Monday, September 26, 2016

93.

This is a blog about:
a) finding grace
b) serendipity
c) reaching inwards

So in other words, not being such an asshat.

I think a common flaw shared by people who enjoy writing is that we like to furnish ourselves in our imaginations like we would characters in a story. Even when we are outwardly self-deprecating, we think of flattering ways to tell ourselves about how wrong we are, the way an omnipotent narrator might lovingly fashion a protagonist. I think this is the principal reason I have always failed at meditation. Nothing is as disquieting as the quiet mind-unless of course you are a saint, or at least someone who meditates often enough to be thoroughly friendly with your own demons.
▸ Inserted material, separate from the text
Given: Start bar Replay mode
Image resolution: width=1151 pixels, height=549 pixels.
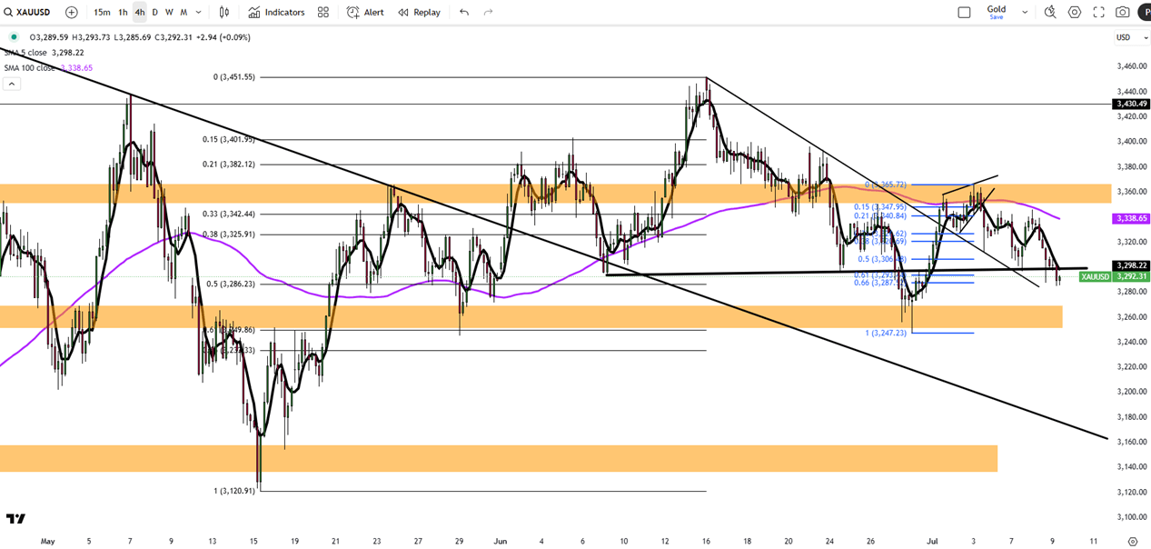Looking at the screenshot, I should 419,12.
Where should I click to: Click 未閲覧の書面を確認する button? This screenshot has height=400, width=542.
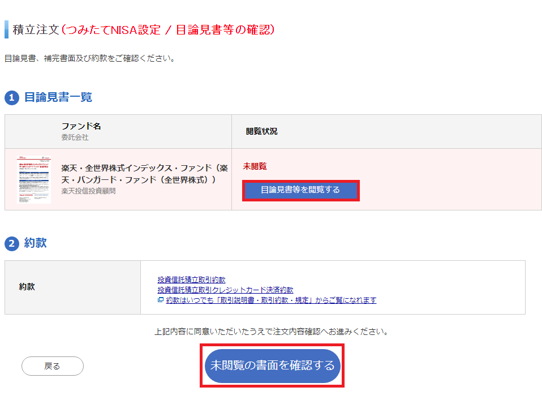click(272, 365)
Ugly feelings are exhausting to contend with when you can't scream them out, or argue with yourself about how you deserve to have them. I should add that Pinterest quotes, inspirational books and dare I say, even poetry can't crack you open like an oyster and infuse wisdom into your unrelenting brain. God knows I have tried, many times.

When I want things, by God I want them NOW. I am basically an animal that way. So doing things slowly-like (to borrow from a children's story) is not my strong suit. Neither is cracking myself open in order to find grace, or eventually become a better version of myself. Oh no, I look like your average yoga pants wearing mom who is inspired by these ideas, but me, I like FAST and I like STRONG and I am the child eternally asking "are we there yet?" Except when I don't know where it is that we are going, well I may as well have peed my pants and skipped my nap, because I am going to be annoyed about it. How does one go somewhere FAST without having a place to go? I know, they say it's about the journey. But what if, sometimes, the journey is dull? What if there are endless weeks of retrieving sippy cups from under car seats and grading the same assignment 27 times and walking into rooms and forgetting why I'm there?
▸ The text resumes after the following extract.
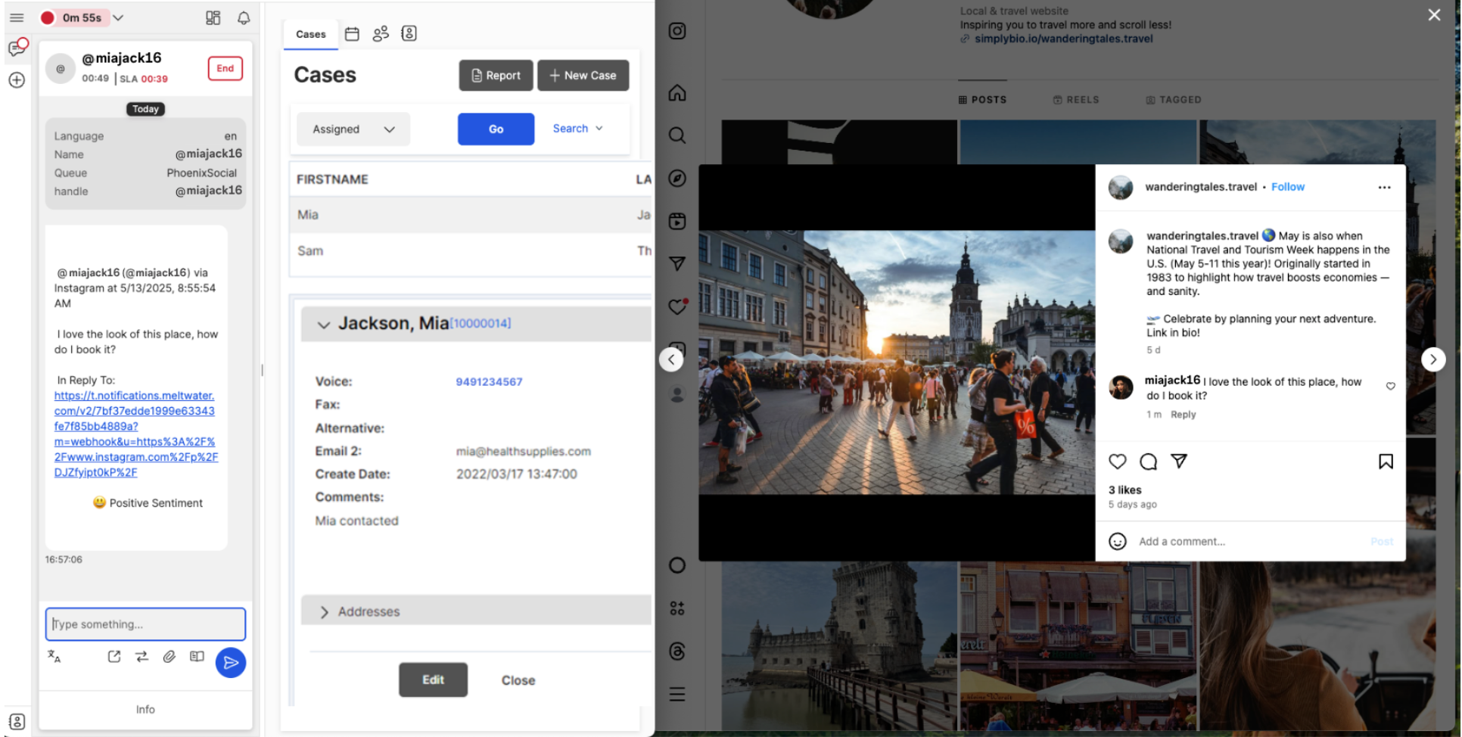This screenshot has height=737, width=1462.
Task: Click the New Case button
Action: coord(583,75)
Well, today, I had a conversation with a stranger. And it smelled like marigold. And I was flipping through a book in the library which happened to fall to a page that happened to say that to a person, a mountain fire is a catastrophe, but to a mountain it is just a fire. Another page said, Stay.
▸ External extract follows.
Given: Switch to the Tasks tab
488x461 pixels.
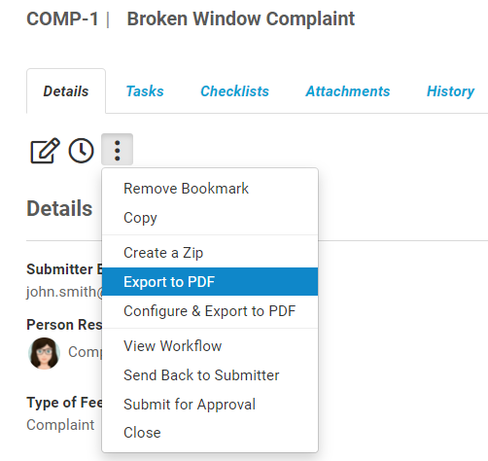Looking at the screenshot, I should pos(145,91).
I don't believe that things always happen because there is a reason. I struggle with that idea, because what then is the reason for children dying, or cruelty, or torture, or other kinds of irreconcilable loss? But perhaps, some things happen because sometimes, the deep needs of the earth align with our selves, and that is altogether a different thing. And what of the earth being nothing but "a mote of dust suspended on a sunbeam"?

If I open myself to this nothing but dust, perhaps, perhaps, I leave room for a little less of myself and a little more wonder. Myself is just rushing to nowhere, but the earth-it smells like marigold sometimes.